また、依頼時に完済していても、開始決定(破産または個人再生手続について裁判所が手続開始を認めた日)までに借入をした場合には、整理の対象となります。破産あるいは個人再生依頼後の借入は、場合によっては詐欺や免責不許可事由になり、手続ができなくなる可能性があるので、通常は禁止です。
以上をまとめると、自己破産・個人再生終了後もクレジットカードを持ち続けるためには、
①依頼時に完済しており、開始決定日までに新たに借入をしない
②過払い金が無い
という2つの条件が必要になります。また開始決定等は官報に記載されるため、官報を見てクレジットカードが止められる場合もあります。
ただし、繰り返しになりますが、自己破産・個人再生をするまで追い込まれているのに、クレジットカードを引き続き保有するのは、本当におすすめできません。

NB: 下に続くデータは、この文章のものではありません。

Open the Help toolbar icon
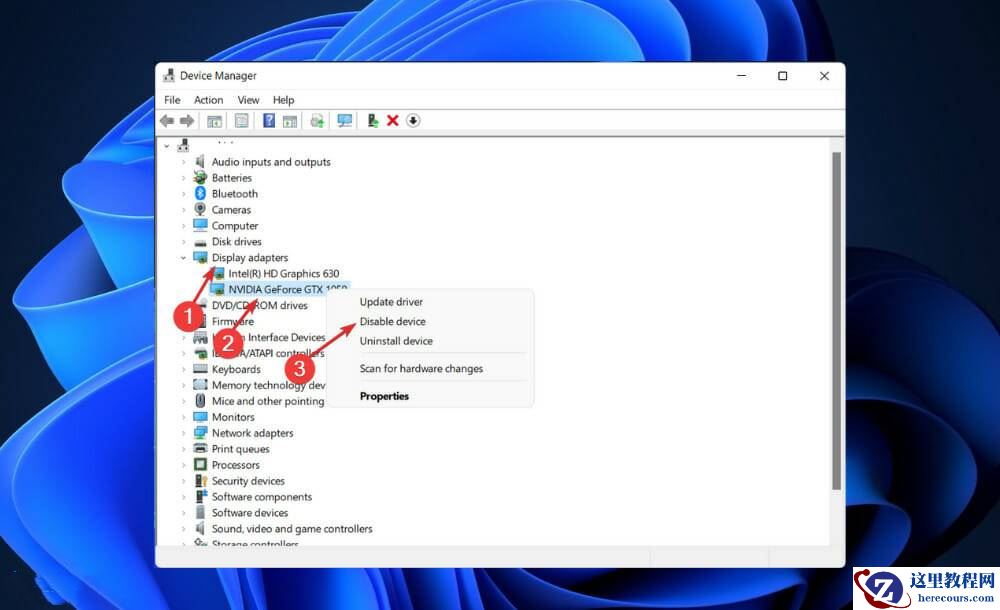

特に自己破産の場合には、7年間再度自己破産できないという制限がありますので、クレジットカードを使うのは大きなリスクとなります。
信用情報機関JICCのホームページによれば、信用情報への登録内容と登録期間として、取引事実、返済状況に関する事実が記載されています。
このような登録事項を見る限り、自己破産で免責が確定した後は、JICCからは5年で信用情報の記載が削除されるということでしょう。そうすると、債務整理をした場合、自己破産や個人再生の手続完了後5年が経過した場合には、新たにクレジットカードが作れるということになります。ただし各クレジットカード会社の審査手法は公開されておらず、事故情報のみを理由に判断しているわけではないと考えられています。仮に事故情報に載ったとしても、クレジットカードが作れる場合があります。これは、事故情報の記載があっても、収入や家族構成からして、クレジットカード会社が「貸せる」と判断したということになります。
以上のように、債務整理をしたからといって、必ずしもクレジットカードが使えないというわけではありませんし、作ることも100%無理というわけではありません。
ただし、大事なことなので3度書きますが、“債務整理をしながらカードを使う”のはおすすめできません!!